I social network per mostrare la propria quotidianità ai follower, la cantina di casa come deposito blindato per lo stoccaggio della droga. Un'imprudenza digitale costata cara a un 19enne egiziano, finito in manette insieme a un 29enne nigeriano nell'ambito di una doppia operazione antidroga condotta dalla Squadra Mobile della Polizia di Stato nel quartiere Barriera di Milano.
Il video sui social e il freezer-deposito
L'indagine dei "Falchi" si è concentrata inizialmente sul diciannovenne, da tempo sotto i riflettori degli investigatori per una sospetta attività di spaccio e per l'intensa attività sui propri canali social. Durante la perquisizione nell'appartamento del giovane, i poliziotti sono stati accolti da un acre odore di cannabis, trovando nella camera da letto circa 300 grammi di hashish in ovuli e panetti, oltre a un bilancino di precisione.
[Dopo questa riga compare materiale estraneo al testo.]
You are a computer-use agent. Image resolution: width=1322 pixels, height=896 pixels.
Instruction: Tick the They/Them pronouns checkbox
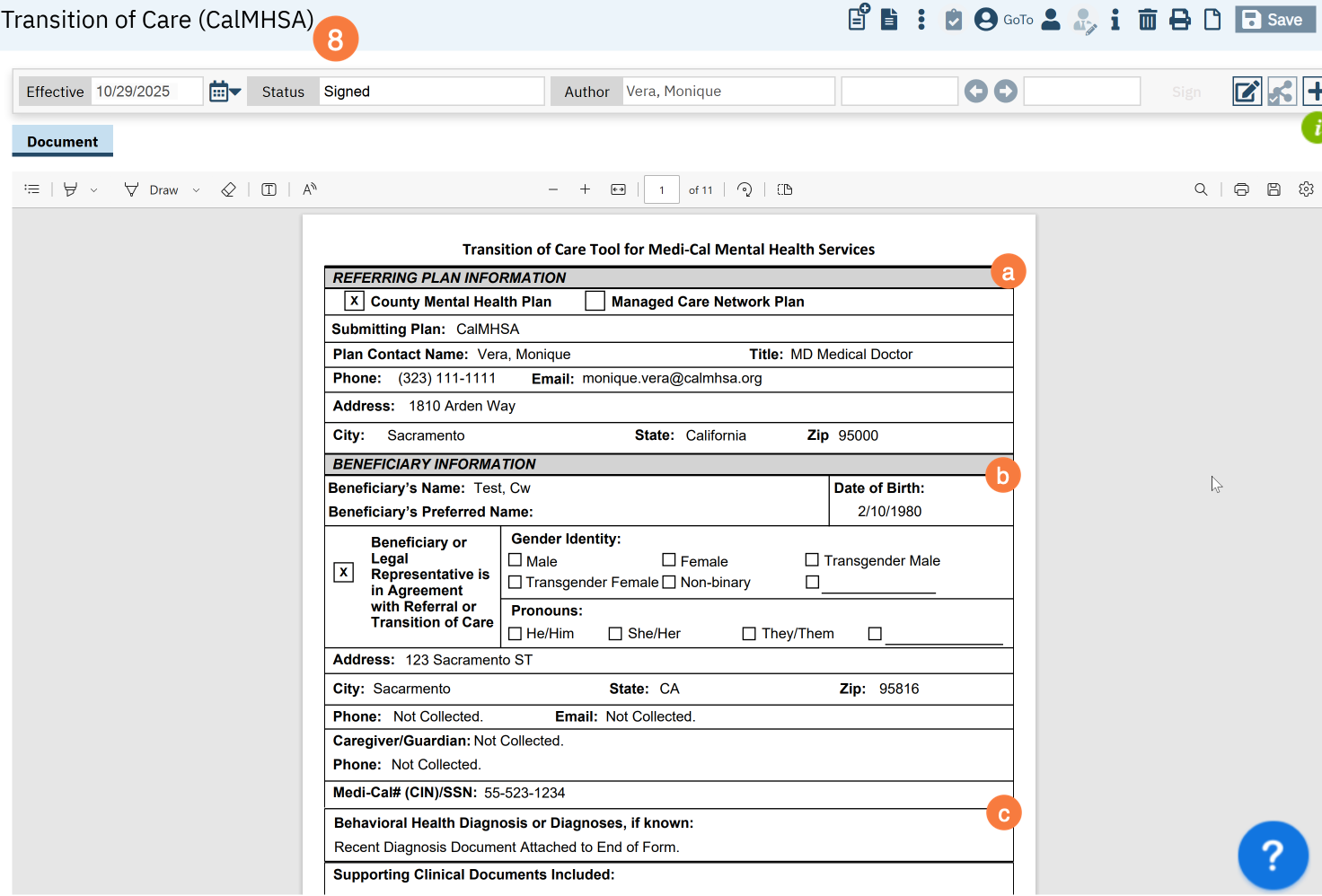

Mentre il ragazzo negava di avere accesso ai locali cantinati dello stabile, i filmati pubblicati da lui stesso poche ore prima lo ritraevano chiaramente proprio tra i corridoi del seminterrato. La successiva perquisizione ha permesso di scovare la chiave nascosta in un mobile: aperta la cantina chiusa da un grosso lucchetto, gli agenti hanno scoperto all'interno di un freezer a pozzetto altri 2,2 chilogrammi di hashish, 10 pastiglie di ecstasy e un secondo bilancino.
I controlli al parco Peccei
Parallelamente, un altro servizio di osservazione dei Falchi nei pressi del parco Peccei ha portato al controllo dell'abitazione di un ventinovenne di nazionalità nigeriana, notato per un andirivieni sospetto di persone. Nell'alloggio gli agenti hanno rinvenuto 11 blister di un potente farmaco inserito nella tabella delle sostanze stupefacenti e 165 euro in contanti, ritenuti provento dell'attività illecita. Per entrambi i fermati sono scattate le manette per detenzione di sostanza stupefacente ai fini di spaccio.
I procedimenti si trovano attualmente nella fase delle indagini preliminari.